Art Gallery Celebrates 10th Anniversary

Daniella Amendola, Editor-in-Chief

The Pauly Friedman Art Gallery is 10 years old this year.

The gallery opened in 2009, and it has hosted varied exhibits, from the labyrinthine “Deadly Medicine” exhibit to the classic busts of Rodin.

Lalaine Little, Director, said there had been a space for art on campus for some time prior to the current gallery, named after Pauly Friedman, the first president of the art gallery’s board in 1977.

Friedman was active in the community, serving a number of charities in Luzerne County.

The gallery is celebrating with multiple events.

One recent popular attraction was a workshop by paper artist Colette Fu of Philadelphia. Fu was  born and raised in the US, but she traveled to her ancestral home in China to photograph her mother’s culture and then turned them into these enormous pop up books, Little said.

“So there are some that are room-sized and open by physically walking and opening the book. And hers, they’re more of a manageable size, but she was teaching different techniques of pop up for our workshop attendees.”

Another event was a visit of local classical guitarist Patrick Temple, who also will offer lessons this fall.

“And then we had a sneak preview of the ‘Post Secret’ exhibition, and then we had demonstrations of the Li Hongbo sculptures and then tours of the Cai Dongdong photographs,” said Little. “So it was a multi-sensory experience, I hope people found.”

Little said all events were popular because people enjoy things that are different.

“People like seeing things that they have never heard of. I think that’s been the most common reaction here, ‘I’ve never seen these before,’ or ‘I’ve only seen these on Youtube; I’ve never seen anything like this in person’— that’s for the Li Hongbo stretchable sculptures. For the photography, they are intrigued by the service we provide of giving tours and being able to talk to somebody about the artwork. Getting a fuller explanation of it, they’ve been pleased with.”

“PostSecretX,” the newest  exhibit, is somewhat known, Little said, but some people will be surprised by it.

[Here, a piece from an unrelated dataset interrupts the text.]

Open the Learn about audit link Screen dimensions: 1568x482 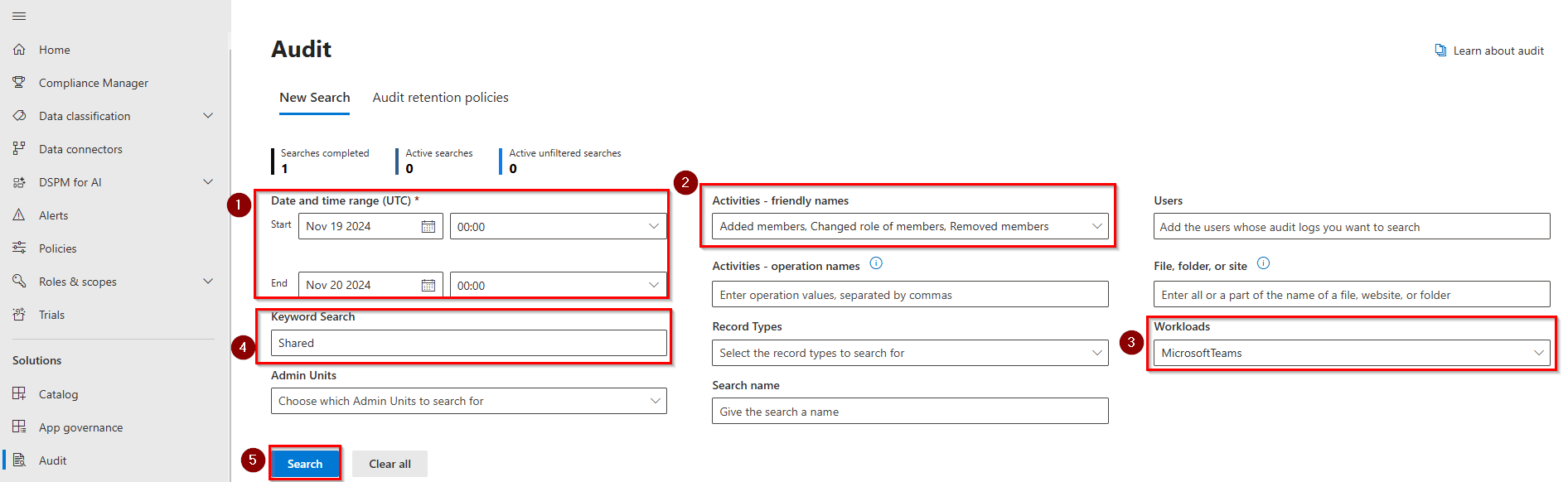tap(1498, 51)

“Some of them, the postcards, or the secrets that are revealed, are going to be innocuous, and some of them are going to be a little bit more personal and intimate,” said Little.

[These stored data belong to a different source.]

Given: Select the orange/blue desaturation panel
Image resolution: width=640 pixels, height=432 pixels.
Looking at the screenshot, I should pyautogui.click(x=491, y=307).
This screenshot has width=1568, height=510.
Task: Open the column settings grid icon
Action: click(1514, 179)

Little hopes that exhibits show visitors the range of visual expression and encourage them to seek out art in the university’s space and in spaces around the county.

In the past ten years, the gallery as shown an impressive variety of art, Little said.

“They’ve had a nice balance of both local artists and more blockbuster shows of more recognizable names,” said Little.

Last spring, Little took over the position as Art Gallery Director and is bringing her a new perspective on the gallery.

“My take on it is more different in that I want there to be a stronger curricular tie-in between our students and the art they’re looking at in their classes. I want this to be a welcoming, contemplative space, so I’m just doing more almost cosmetic things. Opening the doors more often, and making sure we have someone at the front of the gallery to talk to people about things, if they have questions, make sure that they know it’s free, things like that.”

Little considers the art community and what works might inspire artists or art show-goers when she selects exhibits. She looks for works that people may not have seen before or do not know where to find.

“Things like Chinese contemporary art, there’s not a lot of venues that show it and so it would take some digging around to find it on your own,” said Little. “So we’re hoping to save people the legwork and bring them artists that they might not have necessarily heard of before.”

Next year Little will is focus on some of the university’s study abroad options, primarily Ireland. The gallery is also working with veterans’ groups.

Healing, mental health and social justice issues will always be a part of the gallery’s offerings, Little said.

“So that we have students that see art as a way to change the world,” said Little, “and I know that sounds very lofty and idealistic, but I always thing art should do something. It should be a contemplative space, a space for you to think, to be alone with your thoughts, but also a way of expressing how you want to change the world.”

“PostSecretX” opened April 6 and closes June 9.